Before all this developed, my primary meditation had been revolving around the Seven Sorrows rosary. This theme came up for me: Do not camp in your sorrow. Now I see this is a coin, and on the other side it says: Do not run from your sorrow. Be with it. Right now there seems incredible peace and wisdom in this, and I see that it means that my life really is not my own. I was bought with the precious blood of Jesus Christ (1 Pet. 1:9), and God lives in me. And He is Lord. So when sorrow comes, be with it. When joy comes, be with it. Our Bishop's homily at the funeral made this statement: "Jesus instructs us that to be credible Christians is to have and to express human emotion, not taking a stoic stance." Old me really wasn't a credible Christian, for this reason. I was so stuck, emotionally. Despair and hopelessness froze me. I did not know myself held by one stronger than myself, free to feel things that passed. Free. 

To be free, one has to know oneself to be loved. And more than I ever have before, I do.

Monday, June 26, 2023

I am Sad


Yesterday, I told a friend, "If grief comes in waves, my waters are pretty choppy right now." 

On Saturday evening, the pastor of my parish passed away after just over a week in hospice care. He had been battling health problems for just about 18 months, but eschewed retirement (though he came of age to do so) and every report he gave on his health condition was that he was feeling better all the time. The last time he was present at church for the after-morning-Mass coffee gatherings [about a month ago] he was famous for having started, he was telling stories and passing on information in such an oddly intentional way that I commented to my daughter on the way home, "He was telling stories like someone who knows he is going to die." 

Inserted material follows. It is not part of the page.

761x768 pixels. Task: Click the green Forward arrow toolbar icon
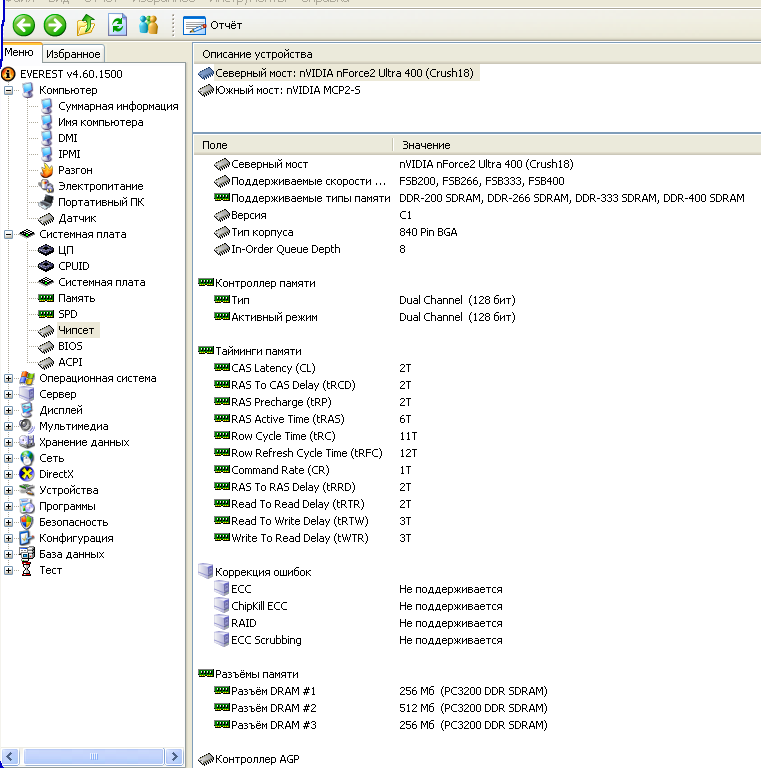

After he went into hospice I was compelled to organize a week-long prayer vigil. First, it struck me that when he was ordained a deacon, he made a promise to pray the Liturgy of the Hours daily. If he was no longer able to pray the hours, I wanted the parish family to be able to pray the hours "for" him. I've been told we've always been a bit of a pastor's dream parish, because there are lots of people in place to take care of many aspects of parish life, freeing the pastor for his actual ministry (instead of maintenance and such). There's a lot I can't do, but as a Carmelite, at least I can pray, and lead people in chanting. 

Also, I realized that sometimes people need to physically move their bodies into church and produce words with other people, in order to process difficult news. When my mother died and my sister did not hold a funeral until six weeks later, it was extremely hard for me to not have anyone to gather with. 

Another also, last week meshed with a very free week for me at home since I was home alone (or far more alone than usual) most of the time. And while I knew the schedule would get a little intense, I need things to be a little intense in order for me to match the intensity going on inside me emotionally.

And still when I got the phone call, and in the hours that have followed, I'm bouncing from disbelief, shock, tears, joy, gratitude, anger, more tears, and, well, blogging.

What I realized throughout the week is that it is one thing to lose a person you love. It is another thing to lose a person you love who has been with you at and through your life's most difficult moments and most joyful moments. Because there is not only the sadness of losing their presence, their very felt presence. There is also the re-opening of both the gratitude and the entire drama of pretty much everything you've ever felt deeply in their company.

Maybe that's obvious to some, but I think this is the first time in my life for such an experience.

There's more to say on this in connection with my Seven Sorrows rosary journey, but I'll save that for later.